Tracy v. First National Bank of Selma

Opinion of the Court

Hunt, C. J.

I am of the opinion, that the objection that this order is not appealable to this court, is not valid. The receiver insists, that as a matter of law and of strict right, the attachment in this case was illegal, alleging that the defendant is not a foreign corporation, within the statute, and also, that the cause of action *610did not arise in this state, and also, that the priority of the United States’ claim renders the attachment invalid. He bases his objection upon strict law and a claim of right, conceding that he cannot control or influence the discretion of the court below. In such ease, the order has frequently been held to be appealable to this court. (King v. Platt, ante 155; People v. New York Central Railroad Co., 29 N. Y. 418; Wakeman v. Price, 3 Id. 334; Buffalo Savings Bank v. Newton, 23 Id. 161.) In the first two cases, the appeal was sustained', and in the last two, it was not sustained, on the ground I have mentioned.

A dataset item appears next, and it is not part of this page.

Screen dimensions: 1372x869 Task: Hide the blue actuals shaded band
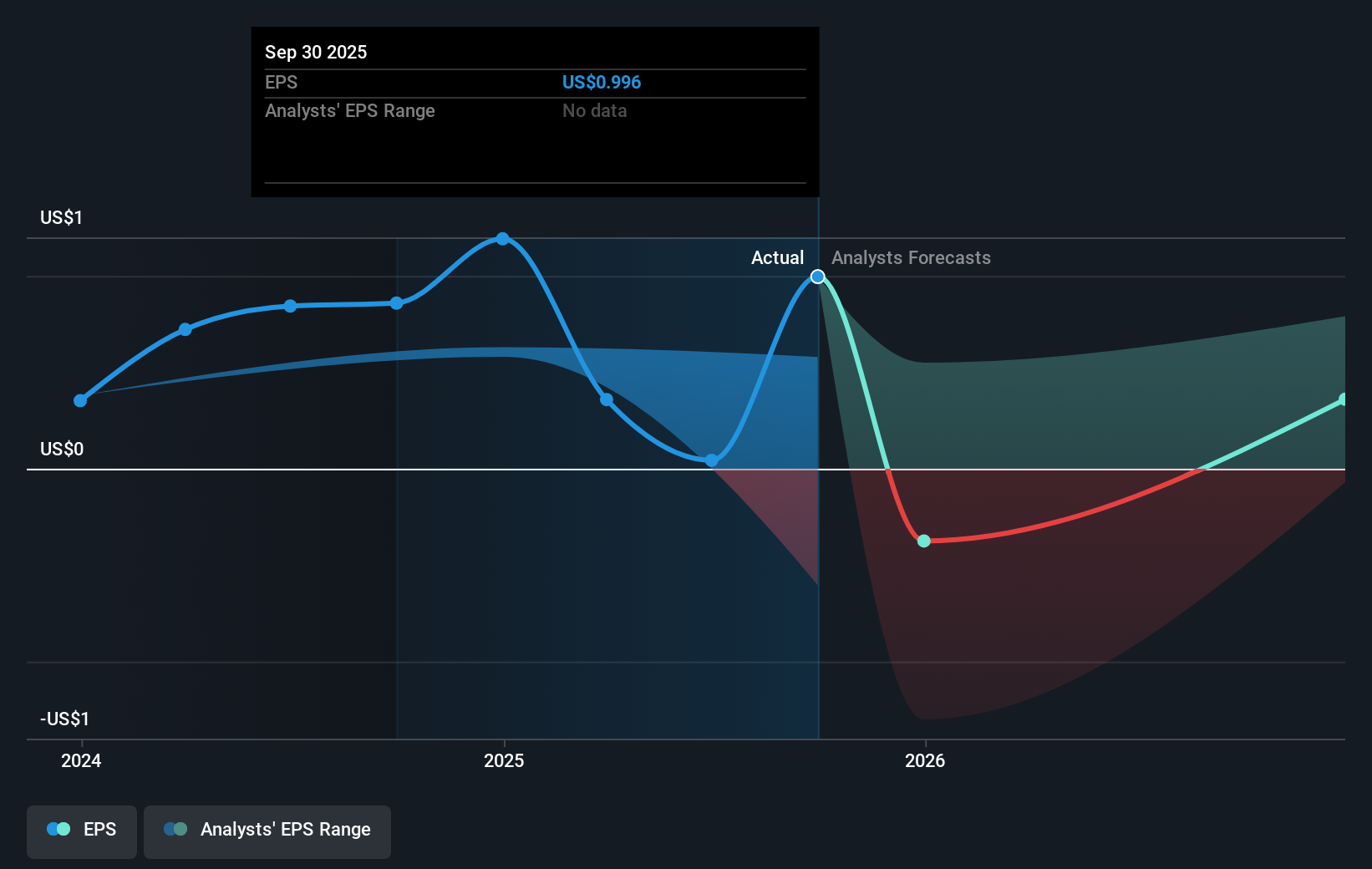point(81,831)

The objection that the receiver has no status in court, I regard as fatal. The action was commenced against the bank,, before the appointment of a receiver, and, so far as the papers show, is still in progress under that title. .There is no *legal objection to its continuance in that form, until final judgment is obtained, and such is the common practice in this state. Under §§ 121, 122 of the Code, it was competent to the receiver to apply to make himself a party, either on the ground that all the interest of the defendant had become vested in him, or that the rights of all parties could not be properly settled, unless he should be made a party to the action. He made such an application, but, for some reason, unexplained in the papers, took no order on that branch of the case. There is no ground upon which the receiver can directly interfere in such a case, by giving notice of a motion and conducting an appeal, whether we concede the right of the plaintiff to continue his suit against the defendant in its own name, or whether it be conceded, that upon the dissolution of the corporation, the receiver became the necessary party defendant, as the legal successor of the defendant. A motion to dissolve an attachment, like any other motion in a suit, can only be made by a party to the same. (In re Griswold, 13 Barb. 412; Ketchum v. Ketchum, 1 Abb. Pr., N. S., 157; Isham v. Ketchum, 46 Barb. 43.) *611During the life of a defendant, all motions on the part of a defendant must be made in his name. Upon his death, or upon the dissolution of a corporation (where the suit is not continued against it by name), an exec - utor or a receiver must be appointed, and must apply to the court to be made a party to the suit, asking an order that the same may be continued in his name. In neither case, can he appear or move, until such order is obtained. He is a stranger to the proceedings. The receiver had no status in court to make the motion below, or to appeal to this court. (Thacker v. Bancroft, 15 Abb. Pr. 243.)2 The appeal is dismissed, with costs.

Appeal dismissed.

The learned judge proceeded to discuss the merits, but there was a difference of opinion upon some of the points ; and the case was decided upon th® express ground that the receiver had no standing in court.